- [ABOUT THIS EXERCISE]
The data below must be repeated exactly. Leave nothing out.

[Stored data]

"""

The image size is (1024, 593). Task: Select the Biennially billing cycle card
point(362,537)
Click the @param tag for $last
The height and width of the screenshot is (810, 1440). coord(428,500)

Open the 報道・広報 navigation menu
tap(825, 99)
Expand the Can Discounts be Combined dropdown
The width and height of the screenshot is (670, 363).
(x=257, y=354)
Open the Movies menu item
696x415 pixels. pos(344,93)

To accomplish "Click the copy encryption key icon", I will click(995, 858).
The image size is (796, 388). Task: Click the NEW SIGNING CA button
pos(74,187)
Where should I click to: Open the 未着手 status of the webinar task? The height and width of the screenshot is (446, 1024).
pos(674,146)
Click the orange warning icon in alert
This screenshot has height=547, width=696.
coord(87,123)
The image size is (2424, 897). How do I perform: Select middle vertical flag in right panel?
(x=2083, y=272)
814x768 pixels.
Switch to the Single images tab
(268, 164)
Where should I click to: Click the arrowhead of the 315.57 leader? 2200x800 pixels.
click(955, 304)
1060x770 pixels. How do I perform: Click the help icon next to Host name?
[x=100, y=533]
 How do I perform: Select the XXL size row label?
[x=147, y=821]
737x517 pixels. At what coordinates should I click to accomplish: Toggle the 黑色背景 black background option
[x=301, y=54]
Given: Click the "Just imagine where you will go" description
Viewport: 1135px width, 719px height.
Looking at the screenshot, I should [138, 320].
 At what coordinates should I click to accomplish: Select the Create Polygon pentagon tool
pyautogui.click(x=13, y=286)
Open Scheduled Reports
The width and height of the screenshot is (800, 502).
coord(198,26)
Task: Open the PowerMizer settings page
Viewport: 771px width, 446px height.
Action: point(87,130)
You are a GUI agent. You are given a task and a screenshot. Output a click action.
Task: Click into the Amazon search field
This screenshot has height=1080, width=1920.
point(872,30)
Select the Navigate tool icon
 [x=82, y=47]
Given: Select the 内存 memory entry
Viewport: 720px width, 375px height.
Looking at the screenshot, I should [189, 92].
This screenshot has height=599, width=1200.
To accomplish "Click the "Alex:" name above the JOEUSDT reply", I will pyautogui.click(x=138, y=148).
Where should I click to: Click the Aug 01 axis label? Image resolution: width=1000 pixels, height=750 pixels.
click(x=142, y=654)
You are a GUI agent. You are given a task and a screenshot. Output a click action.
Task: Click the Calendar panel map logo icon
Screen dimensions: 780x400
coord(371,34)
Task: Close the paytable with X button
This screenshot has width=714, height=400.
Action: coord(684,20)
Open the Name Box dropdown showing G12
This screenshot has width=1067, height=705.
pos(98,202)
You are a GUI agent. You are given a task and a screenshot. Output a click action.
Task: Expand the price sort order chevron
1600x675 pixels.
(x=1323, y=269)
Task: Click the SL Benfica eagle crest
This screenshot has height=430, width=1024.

"""

- [RESULT OF THE EXERCISE]
The image size is (1024, 593). Task: Select the Biennially billing cycle card
point(362,537)
Click the @param tag for $last
The height and width of the screenshot is (810, 1440). coord(428,500)

Open the 報道・広報 navigation menu
tap(825, 99)
Expand the Can Discounts be Combined dropdown
The width and height of the screenshot is (670, 363).
(x=257, y=354)
Open the Movies menu item
696x415 pixels. pos(344,93)

To accomplish "Click the copy encryption key icon", I will click(995, 858).
The image size is (796, 388). Task: Click the NEW SIGNING CA button
pos(74,187)
Where should I click to: Open the 未着手 status of the webinar task? The height and width of the screenshot is (446, 1024).
pos(674,146)
Click the orange warning icon in alert
This screenshot has height=547, width=696.
coord(87,123)
The image size is (2424, 897). How do I perform: Select middle vertical flag in right panel?
(x=2083, y=272)
814x768 pixels.
Switch to the Single images tab
(268, 164)
Where should I click to: Click the arrowhead of the 315.57 leader? 2200x800 pixels.
click(955, 304)
1060x770 pixels. How do I perform: Click the help icon next to Host name?
[x=100, y=533]
 How do I perform: Select the XXL size row label?
[x=147, y=821]
737x517 pixels. At what coordinates should I click to accomplish: Toggle the 黑色背景 black background option
[x=301, y=54]
Given: Click the "Just imagine where you will go" description
Viewport: 1135px width, 719px height.
Looking at the screenshot, I should [138, 320].
 At what coordinates should I click to accomplish: Select the Create Polygon pentagon tool
pyautogui.click(x=13, y=286)
Open Scheduled Reports
The width and height of the screenshot is (800, 502).
coord(198,26)
Task: Open the PowerMizer settings page
Viewport: 771px width, 446px height.
Action: point(87,130)
You are a GUI agent. You are given a task and a screenshot. Output a click action.
Task: Click into the Amazon search field
This screenshot has height=1080, width=1920.
point(872,30)
Select the Navigate tool icon
 [x=82, y=47]
Given: Select the 内存 memory entry
Viewport: 720px width, 375px height.
Looking at the screenshot, I should [189, 92].
This screenshot has height=599, width=1200.
To accomplish "Click the "Alex:" name above the JOEUSDT reply", I will pyautogui.click(x=138, y=148).
Where should I click to: Click the Aug 01 axis label? Image resolution: width=1000 pixels, height=750 pixels.
click(x=142, y=654)
You are a GUI agent. You are given a task and a screenshot. Output a click action.
Task: Click the Calendar panel map logo icon
Screen dimensions: 780x400
coord(371,34)
Task: Close the paytable with X button
This screenshot has width=714, height=400.
Action: coord(684,20)
Open the Name Box dropdown showing G12
This screenshot has width=1067, height=705.
pos(98,202)
You are a GUI agent. You are given a task and a screenshot. Output a click action.
Task: Expand the price sort order chevron
1600x675 pixels.
(x=1323, y=269)
Task: Click the SL Benfica eagle crest
This screenshot has height=430, width=1024.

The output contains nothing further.